Lenovo Really Did Want to Buy BlackBerry


Lenovo’s long-rumored bid for languishing smartphone pioneer BlackBerry might have gained its legs were it not for the interference of the Canadian government.

Lenovo, the world’s largest manufacturer of PCs, was giving BlackBerry the once-over in October, with an eye toward acquiring it. The company had even signed a nondisclosure agreement to examine the smartphone maker’s books. But, according to a report in the Globe and Mail, the Canadian government warned BlackBerry that the national security issues surrounding its sale to a Chinese company could hamstring any deal the two companies might make.

“We have been pretty consistent that the message is Canada is open to foreign investment and investment from China in particular but not at the cost of compromising national security,” an anonymous Canadian government source told the publication. “I don’t think anybody should be surprised that we would have concerns like that.”

Evidently, Ottawa’s message to BlackBerry cooled the company’s dealings with Lenovo so much that it never even proposed a buyout scenario involving the Chinese company.

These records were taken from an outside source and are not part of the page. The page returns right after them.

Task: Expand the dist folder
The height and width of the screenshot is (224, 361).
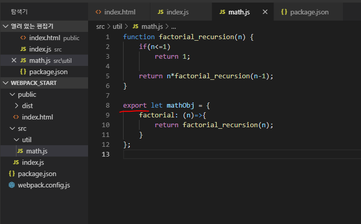Action: click(17, 106)
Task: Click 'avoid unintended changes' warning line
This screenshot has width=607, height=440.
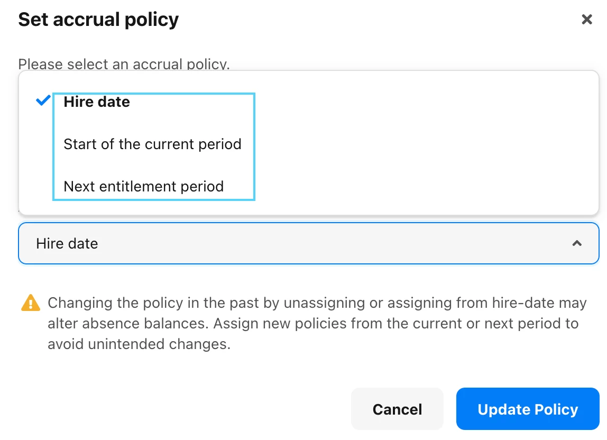Action: click(x=139, y=344)
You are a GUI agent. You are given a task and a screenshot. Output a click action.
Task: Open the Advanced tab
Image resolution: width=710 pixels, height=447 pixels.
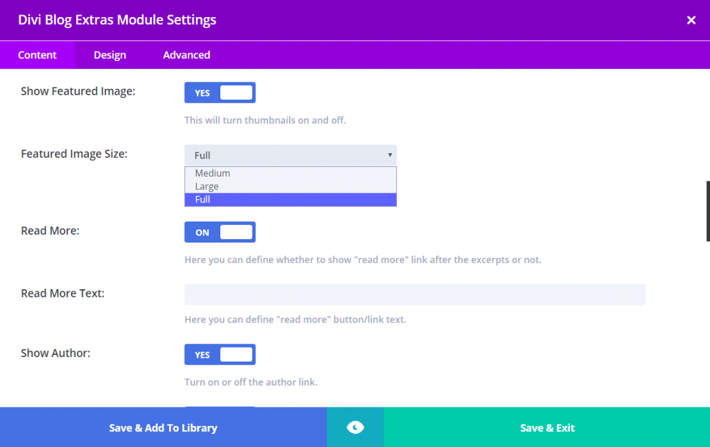(186, 55)
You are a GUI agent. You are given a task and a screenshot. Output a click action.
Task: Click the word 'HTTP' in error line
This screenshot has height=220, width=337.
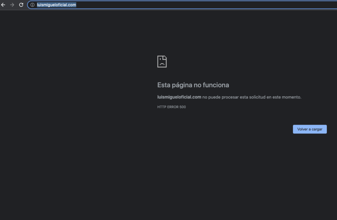point(162,107)
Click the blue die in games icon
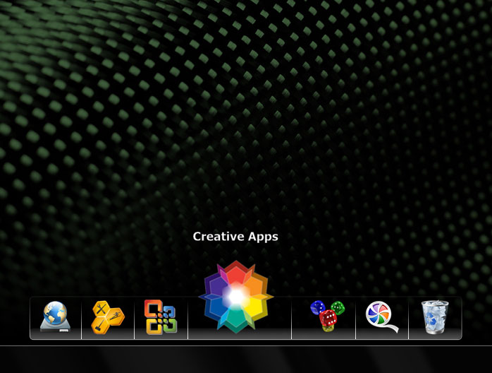The image size is (492, 373). pyautogui.click(x=317, y=307)
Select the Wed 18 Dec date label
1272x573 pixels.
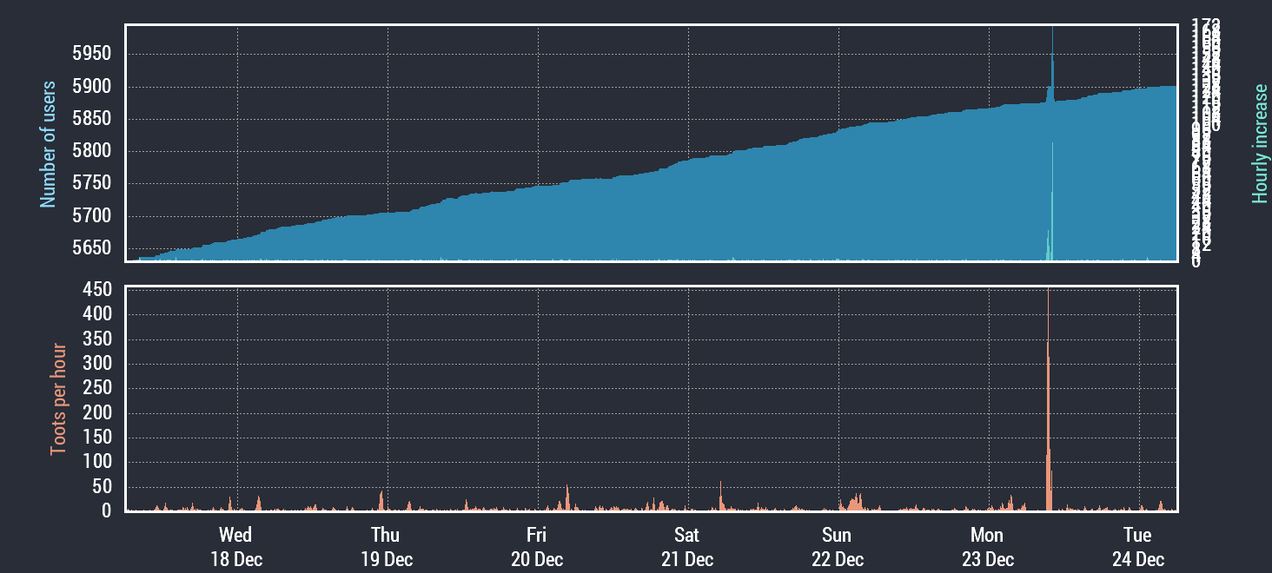(x=235, y=547)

Which is too bad, because sources told the Globe and Mail that Lenovo would likely have been willing to buy BlackBerry.

Here at AllThingsD, we’ve heard similar claims about Lenovo’s intentions, and they do make sense. A deal for BlackBerry might have been a good fit for Lenovo, now the world’s fourth-largest smartphone manufacturer. Certainly, it would have given the Chinese company a more globally renowned mobile brand and stronger carrier connections.

But it was not to be. And now BlackBerry must once again go it alone, having abandoned a concerted effort to sell itself to a large investor or outside suitor.

BlackBerry declined a request for comment. Lenovo did not respond to one.